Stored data
━━━━━━

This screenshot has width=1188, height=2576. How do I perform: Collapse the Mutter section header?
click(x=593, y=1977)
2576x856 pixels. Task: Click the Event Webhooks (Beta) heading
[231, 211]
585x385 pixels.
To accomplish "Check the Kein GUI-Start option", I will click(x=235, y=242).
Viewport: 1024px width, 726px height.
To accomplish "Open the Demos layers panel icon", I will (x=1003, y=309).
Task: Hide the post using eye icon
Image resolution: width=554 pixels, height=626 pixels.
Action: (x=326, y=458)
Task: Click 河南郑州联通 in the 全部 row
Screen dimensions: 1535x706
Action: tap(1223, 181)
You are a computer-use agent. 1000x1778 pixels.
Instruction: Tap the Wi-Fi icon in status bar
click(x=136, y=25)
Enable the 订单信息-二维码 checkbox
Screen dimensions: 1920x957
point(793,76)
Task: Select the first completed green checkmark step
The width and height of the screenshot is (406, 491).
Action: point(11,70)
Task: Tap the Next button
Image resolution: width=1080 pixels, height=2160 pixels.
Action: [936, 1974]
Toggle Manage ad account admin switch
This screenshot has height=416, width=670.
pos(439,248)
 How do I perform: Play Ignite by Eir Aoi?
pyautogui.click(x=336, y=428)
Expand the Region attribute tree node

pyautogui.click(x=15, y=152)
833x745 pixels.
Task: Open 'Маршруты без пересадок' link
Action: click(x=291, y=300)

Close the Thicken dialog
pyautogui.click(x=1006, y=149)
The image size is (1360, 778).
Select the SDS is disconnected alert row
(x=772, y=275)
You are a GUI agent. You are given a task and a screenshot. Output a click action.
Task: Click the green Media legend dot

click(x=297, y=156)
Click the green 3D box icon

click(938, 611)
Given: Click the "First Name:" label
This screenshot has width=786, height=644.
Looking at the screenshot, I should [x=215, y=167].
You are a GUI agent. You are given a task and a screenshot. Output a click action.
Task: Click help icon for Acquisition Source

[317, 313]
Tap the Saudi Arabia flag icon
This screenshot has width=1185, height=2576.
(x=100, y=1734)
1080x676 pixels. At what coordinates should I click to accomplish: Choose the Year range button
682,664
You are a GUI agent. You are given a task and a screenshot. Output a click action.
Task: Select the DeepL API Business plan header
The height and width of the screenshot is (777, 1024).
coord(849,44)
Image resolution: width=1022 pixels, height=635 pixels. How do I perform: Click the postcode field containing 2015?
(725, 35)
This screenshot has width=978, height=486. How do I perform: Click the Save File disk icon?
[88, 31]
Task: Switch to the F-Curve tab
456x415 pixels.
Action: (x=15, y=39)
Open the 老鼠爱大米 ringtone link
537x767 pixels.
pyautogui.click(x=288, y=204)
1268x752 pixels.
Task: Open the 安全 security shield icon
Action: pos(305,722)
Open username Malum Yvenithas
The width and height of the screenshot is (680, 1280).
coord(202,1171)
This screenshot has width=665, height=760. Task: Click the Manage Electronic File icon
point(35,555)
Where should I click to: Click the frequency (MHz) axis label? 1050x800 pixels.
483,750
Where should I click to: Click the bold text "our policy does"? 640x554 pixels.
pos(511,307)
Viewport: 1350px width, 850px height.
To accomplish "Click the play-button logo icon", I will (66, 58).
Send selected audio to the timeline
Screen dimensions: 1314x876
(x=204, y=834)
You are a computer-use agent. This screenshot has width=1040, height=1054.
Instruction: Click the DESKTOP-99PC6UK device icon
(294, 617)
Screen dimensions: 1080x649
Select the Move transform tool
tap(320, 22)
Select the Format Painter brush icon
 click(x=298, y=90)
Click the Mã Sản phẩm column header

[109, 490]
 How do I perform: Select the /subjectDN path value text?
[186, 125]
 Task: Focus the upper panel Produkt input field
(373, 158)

━━━━━━

THE PROBLEM: Repeat the data precisely, line by line.

WRITTEN ANSWER:
This screenshot has width=1188, height=2576. How do I perform: Collapse the Mutter section header?
click(x=593, y=1977)
2576x856 pixels. Task: Click the Event Webhooks (Beta) heading
[231, 211]
585x385 pixels.
To accomplish "Check the Kein GUI-Start option", I will click(x=235, y=242).
Viewport: 1024px width, 726px height.
To accomplish "Open the Demos layers panel icon", I will (x=1003, y=309).
Task: Hide the post using eye icon
Image resolution: width=554 pixels, height=626 pixels.
Action: (x=326, y=458)
Task: Click 河南郑州联通 in the 全部 row
Screen dimensions: 1535x706
Action: tap(1223, 181)
You are a computer-use agent. 1000x1778 pixels.
Instruction: Tap the Wi-Fi icon in status bar
click(x=136, y=25)
Enable the 订单信息-二维码 checkbox
Screen dimensions: 1920x957
point(793,76)
Task: Select the first completed green checkmark step
The width and height of the screenshot is (406, 491).
Action: point(11,70)
Task: Tap the Next button
Image resolution: width=1080 pixels, height=2160 pixels.
Action: [936, 1974]
Toggle Manage ad account admin switch
This screenshot has height=416, width=670.
pos(439,248)
 How do I perform: Play Ignite by Eir Aoi?
pyautogui.click(x=336, y=428)
Expand the Region attribute tree node

pyautogui.click(x=15, y=152)
833x745 pixels.
Task: Open 'Маршруты без пересадок' link
Action: click(x=291, y=300)

Close the Thicken dialog
pyautogui.click(x=1006, y=149)
The image size is (1360, 778).
Select the SDS is disconnected alert row
(x=772, y=275)
You are a GUI agent. You are given a task and a screenshot. Output a click action.
Task: Click the green Media legend dot

click(x=297, y=156)
Click the green 3D box icon

click(938, 611)
Given: Click the "First Name:" label
This screenshot has width=786, height=644.
Looking at the screenshot, I should [x=215, y=167].
You are a GUI agent. You are given a task and a screenshot. Output a click action.
Task: Click help icon for Acquisition Source

[317, 313]
Tap the Saudi Arabia flag icon
This screenshot has width=1185, height=2576.
(x=100, y=1734)
1080x676 pixels. At what coordinates should I click to accomplish: Choose the Year range button
682,664
You are a GUI agent. You are given a task and a screenshot. Output a click action.
Task: Select the DeepL API Business plan header
The height and width of the screenshot is (777, 1024).
coord(849,44)
Image resolution: width=1022 pixels, height=635 pixels. How do I perform: Click the postcode field containing 2015?
(725, 35)
This screenshot has width=978, height=486. How do I perform: Click the Save File disk icon?
[88, 31]
Task: Switch to the F-Curve tab
456x415 pixels.
Action: (x=15, y=39)
Open the 老鼠爱大米 ringtone link
537x767 pixels.
pyautogui.click(x=288, y=204)
1268x752 pixels.
Task: Open the 安全 security shield icon
Action: pos(305,722)
Open username Malum Yvenithas
The width and height of the screenshot is (680, 1280).
coord(202,1171)
This screenshot has width=665, height=760. Task: Click the Manage Electronic File icon
point(35,555)
Where should I click to: Click the frequency (MHz) axis label? 1050x800 pixels.
483,750
Where should I click to: Click the bold text "our policy does"? 640x554 pixels.
pos(511,307)
Viewport: 1350px width, 850px height.
To accomplish "Click the play-button logo icon", I will (66, 58).
Send selected audio to the timeline
Screen dimensions: 1314x876
(x=204, y=834)
You are a computer-use agent. This screenshot has width=1040, height=1054.
Instruction: Click the DESKTOP-99PC6UK device icon
(294, 617)
Screen dimensions: 1080x649
Select the Move transform tool
tap(320, 22)
Select the Format Painter brush icon
 click(x=298, y=90)
Click the Mã Sản phẩm column header

[109, 490]
 How do I perform: Select the /subjectDN path value text?
[186, 125]
 Task: Focus the upper panel Produkt input field
(373, 158)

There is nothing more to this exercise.